*Objective*
Copy out the text of every row below word for word, leaving out the pictures.

*Entries taken from a collection*

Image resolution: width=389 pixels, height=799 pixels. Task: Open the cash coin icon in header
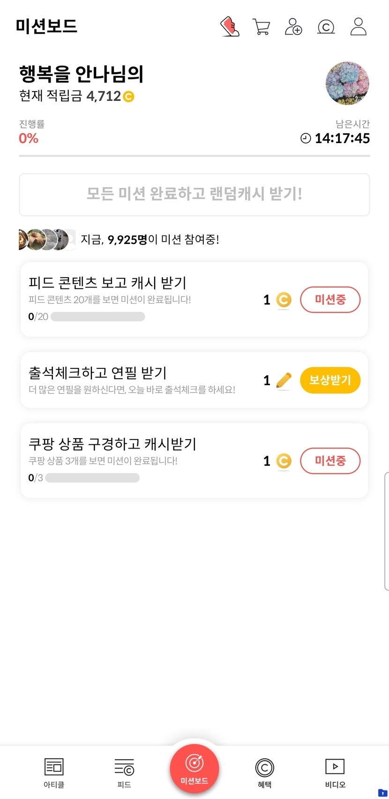click(x=326, y=27)
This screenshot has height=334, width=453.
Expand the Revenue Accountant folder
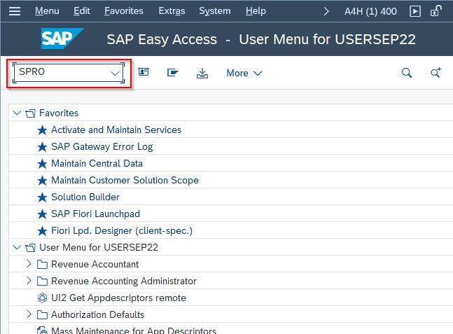[29, 264]
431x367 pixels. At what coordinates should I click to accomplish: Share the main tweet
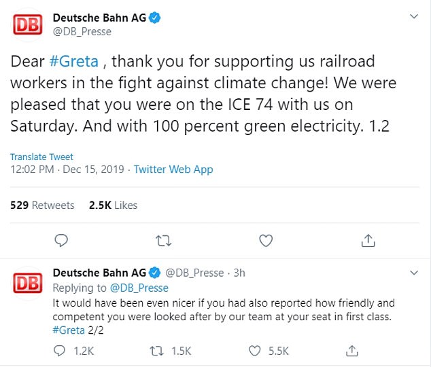coord(368,240)
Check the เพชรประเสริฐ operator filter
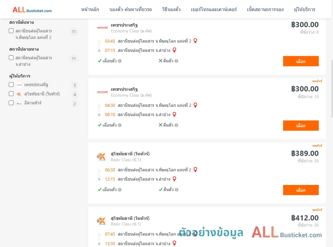 click(11, 85)
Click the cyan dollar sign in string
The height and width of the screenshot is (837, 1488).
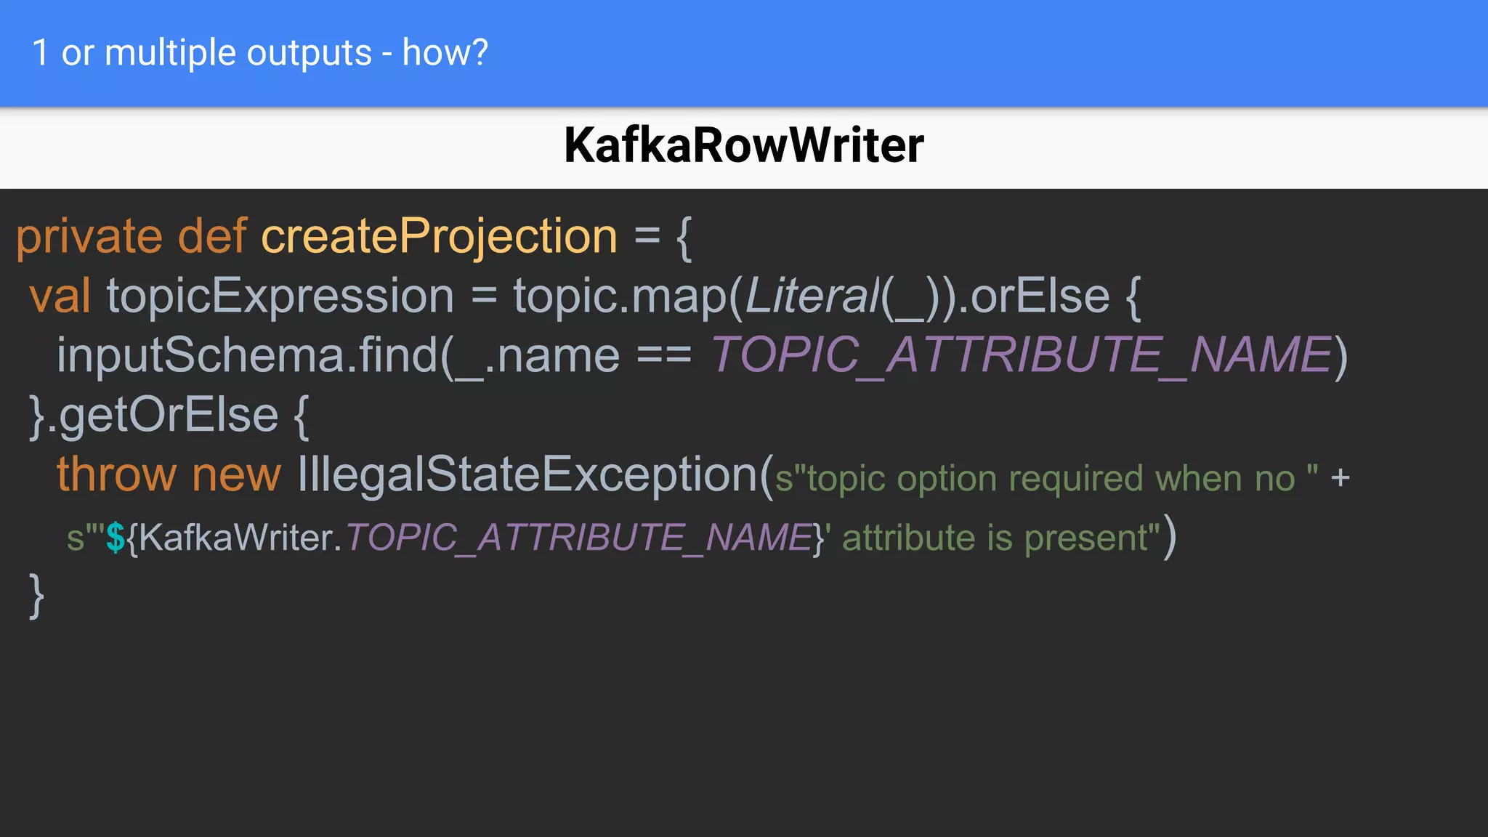point(116,539)
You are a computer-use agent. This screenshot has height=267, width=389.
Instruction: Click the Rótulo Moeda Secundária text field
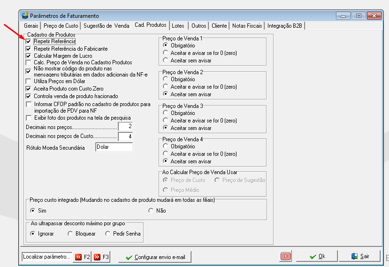(114, 147)
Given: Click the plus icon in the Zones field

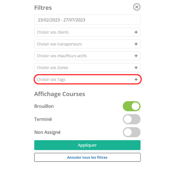Looking at the screenshot, I should [136, 68].
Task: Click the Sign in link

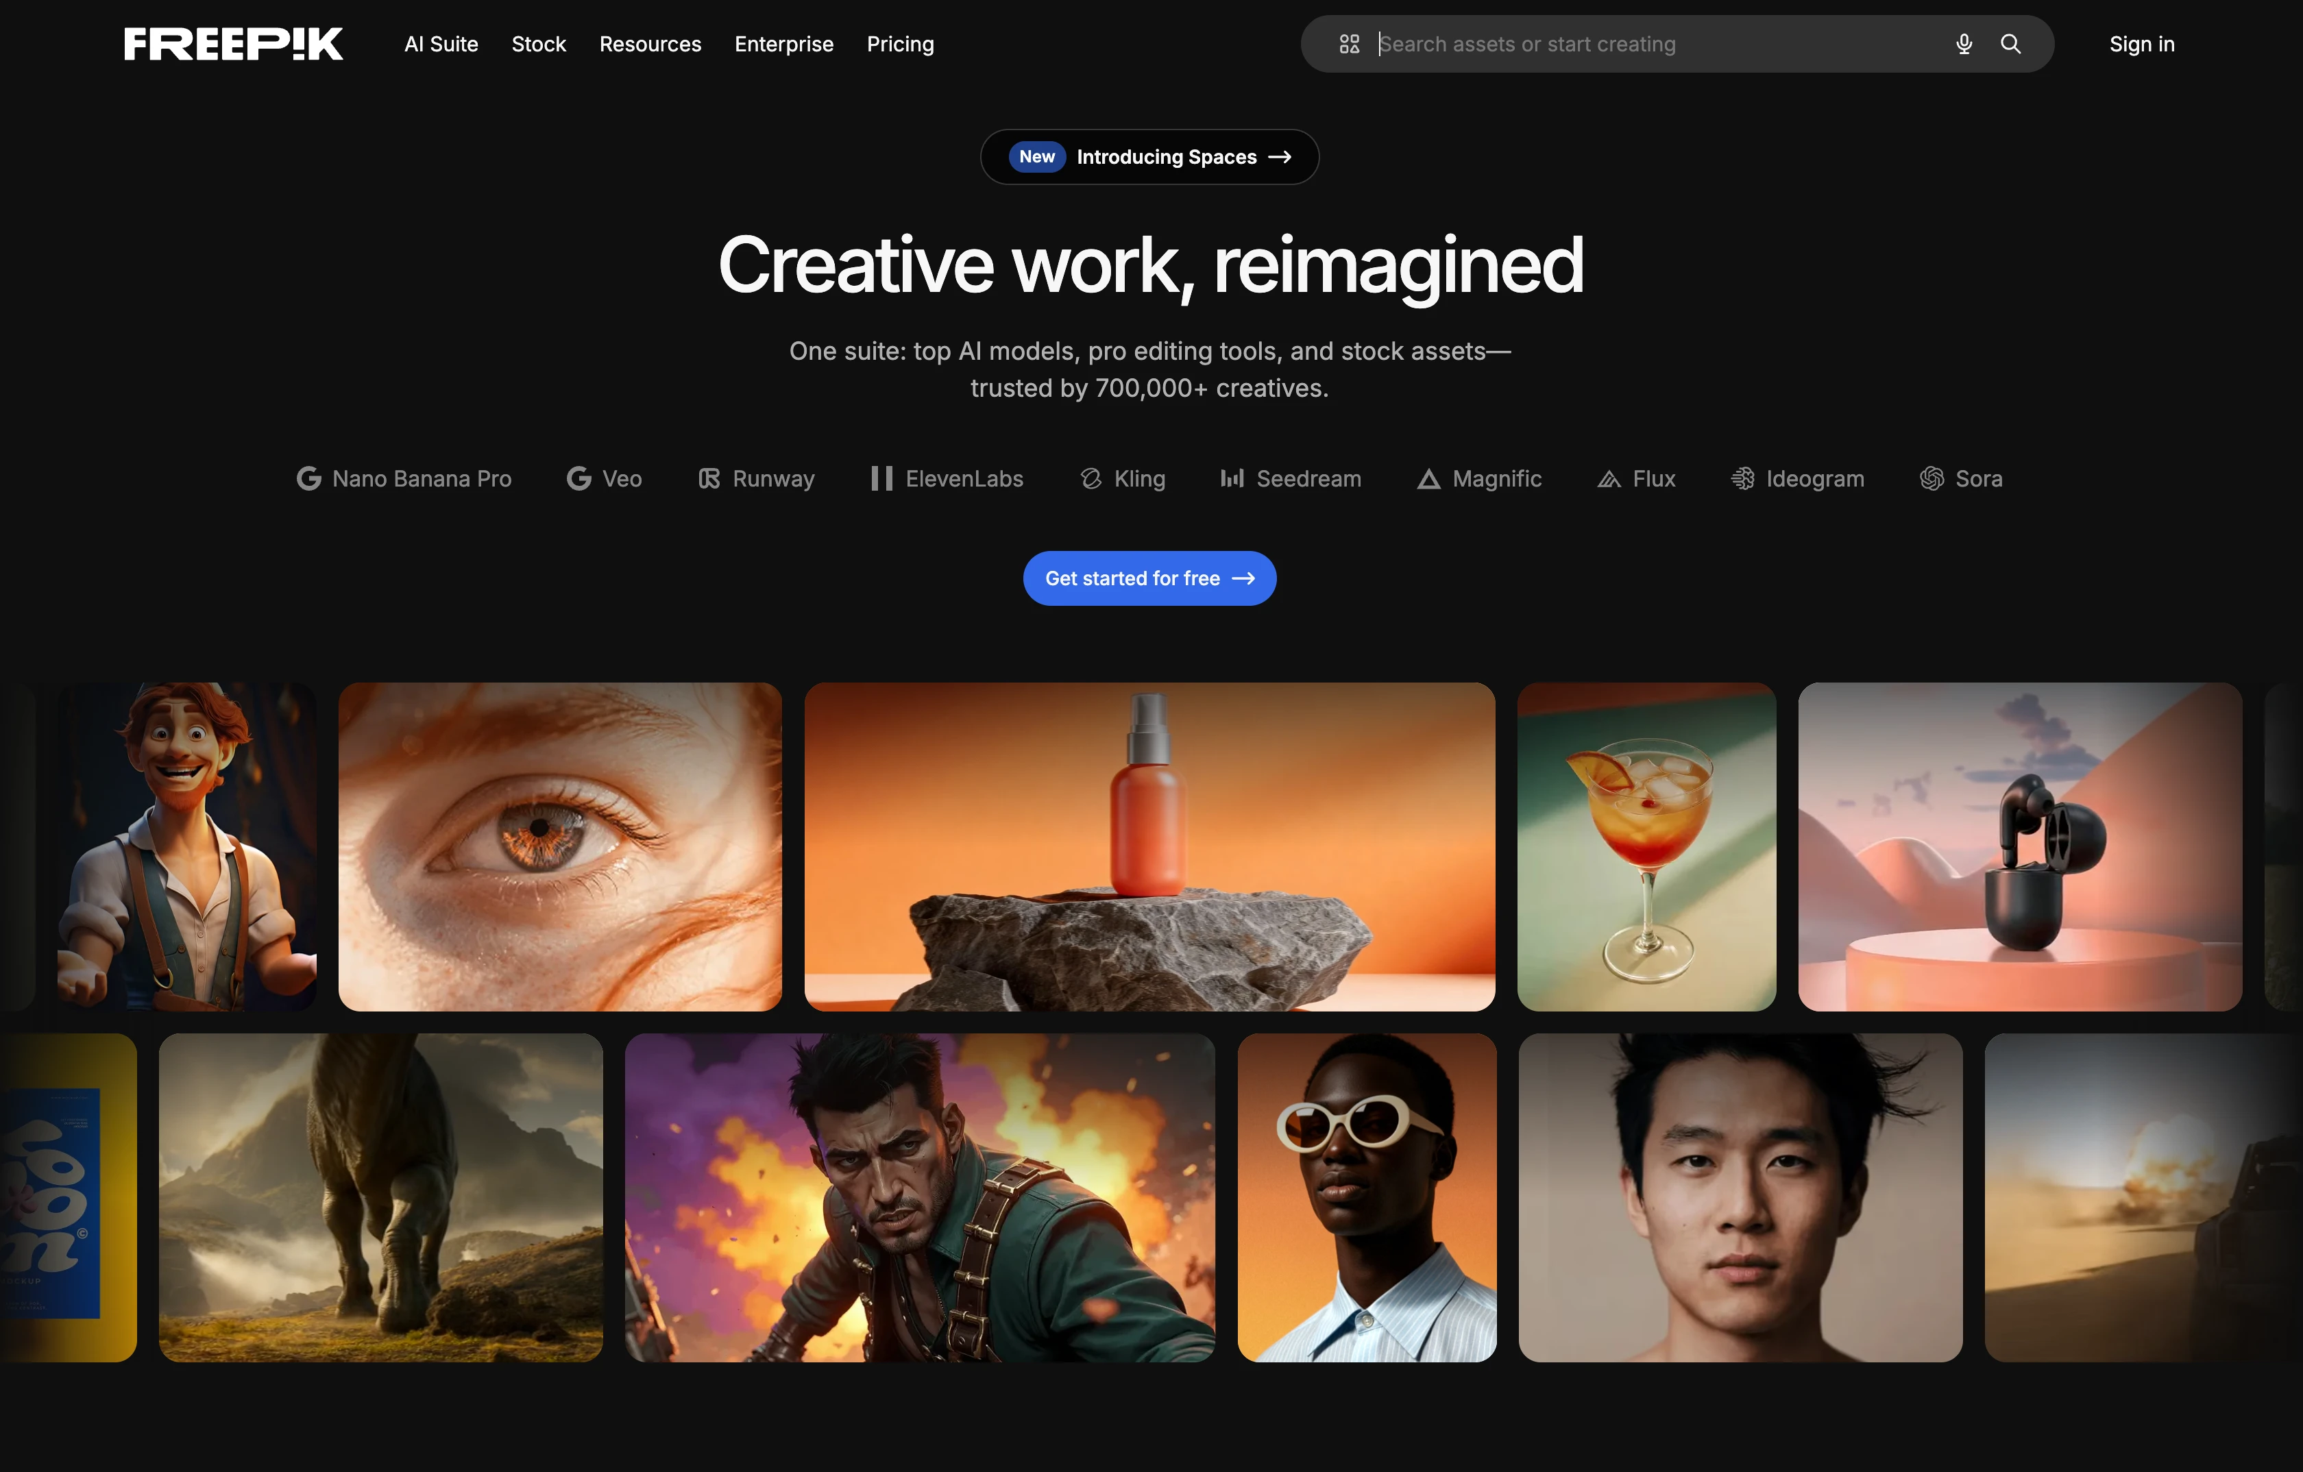Action: pyautogui.click(x=2141, y=44)
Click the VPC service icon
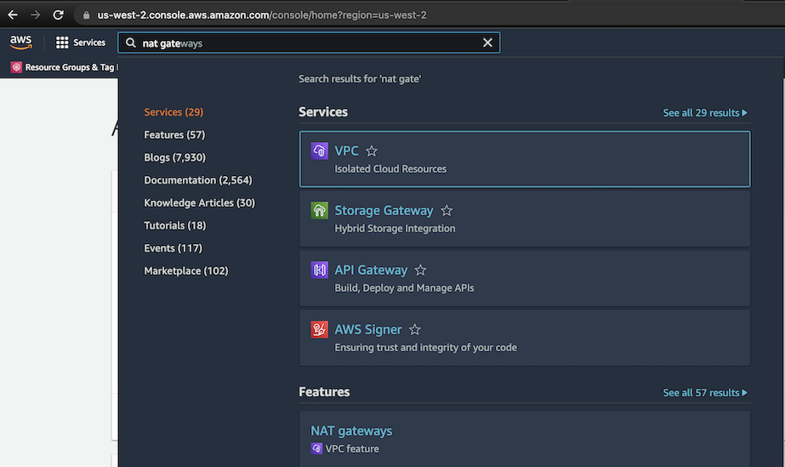785x467 pixels. (x=320, y=151)
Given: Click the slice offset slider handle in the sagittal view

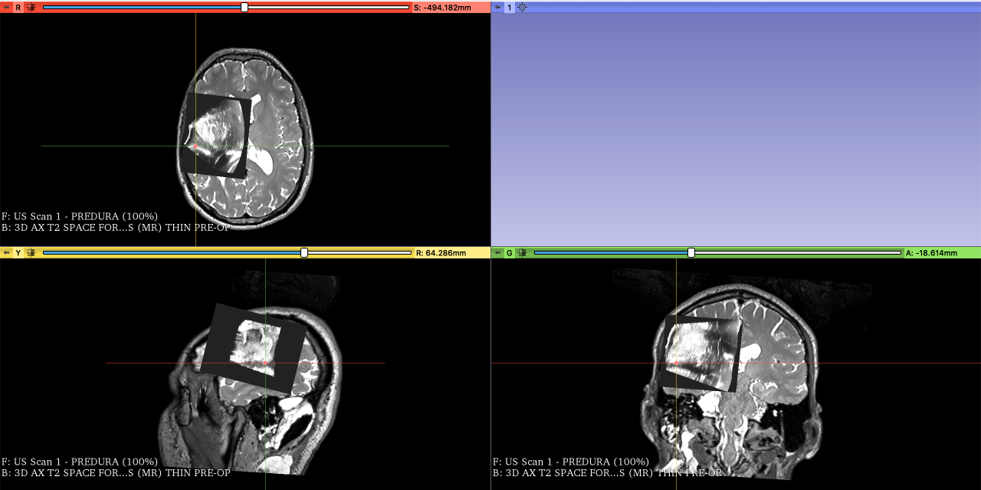Looking at the screenshot, I should [x=303, y=252].
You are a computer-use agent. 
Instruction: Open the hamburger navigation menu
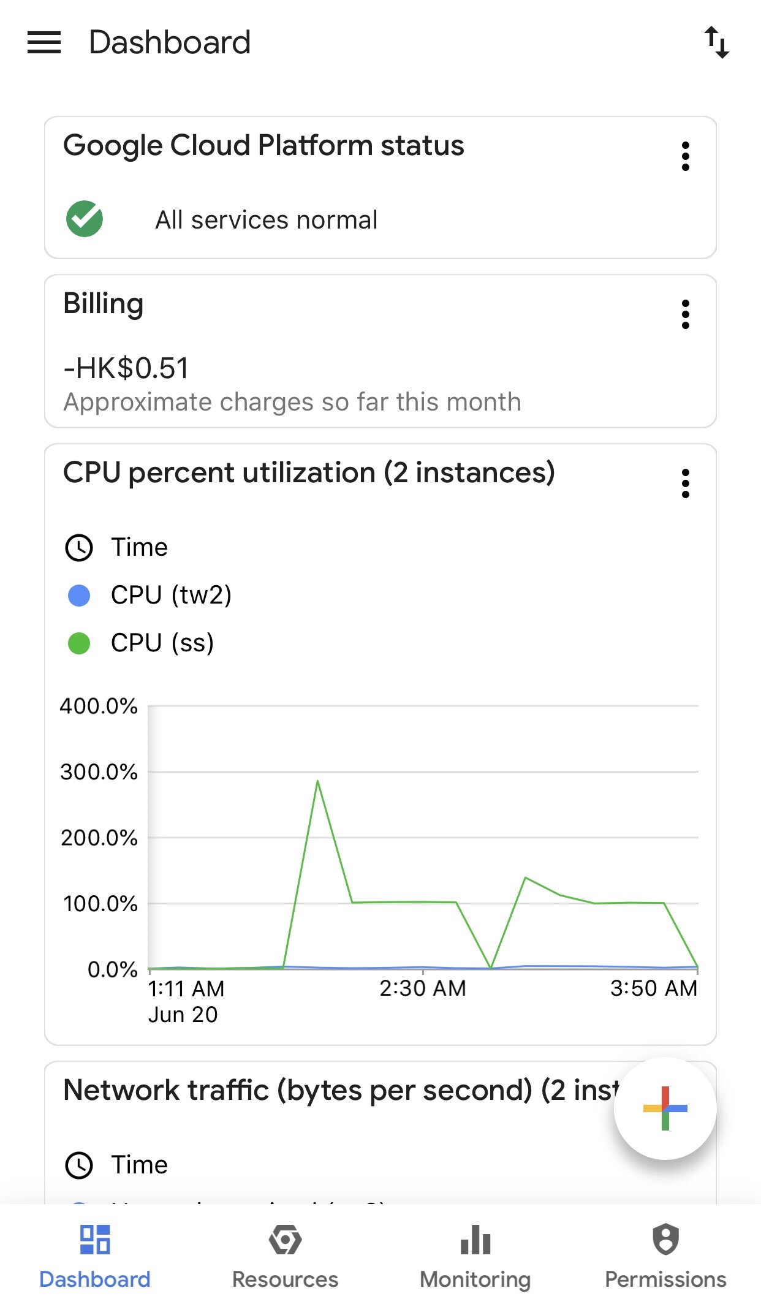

*Full output*
Image resolution: width=389 pixels, height=799 pixels. Task: Open the cash coin icon in header
click(x=326, y=27)
This screenshot has height=334, width=453.
Expand the Revenue Accountant folder
[29, 264]
431x367 pixels. At what coordinates should I click to accomplish: Share the main tweet
coord(368,240)
Check the เพชรประเสริฐ operator filter
 click(11, 85)
Click the cyan dollar sign in string
The height and width of the screenshot is (837, 1488).
point(116,539)
You are a computer-use agent. This screenshot has height=267, width=389.
Instruction: Click the Rótulo Moeda Secundária text field
(114, 147)
Given: Click the plus icon in the Zones field

Looking at the screenshot, I should [136, 68].
Task: Click the Sign in link

Action: pyautogui.click(x=2141, y=44)
Click the VPC service icon
785x467 pixels. (x=320, y=151)
Given: Click the slice offset slider handle in the sagittal view

Looking at the screenshot, I should [x=303, y=252].
You are a computer-use agent. 
Instruction: Open the hamburger navigation menu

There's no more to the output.